Stored data:
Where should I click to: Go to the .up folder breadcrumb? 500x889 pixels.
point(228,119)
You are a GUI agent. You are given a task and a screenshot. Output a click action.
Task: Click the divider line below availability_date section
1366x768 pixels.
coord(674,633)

**TASK TO COMPLETE**.
From the first line to the last, repeat the records exactly.

**EXERCISE RESULT**.
Where should I click to: Go to the .up folder breadcrumb? 500x889 pixels.
point(228,119)
You are a GUI agent. You are given a task and a screenshot. Output a click action.
Task: Click the divider line below availability_date section
1366x768 pixels.
coord(674,633)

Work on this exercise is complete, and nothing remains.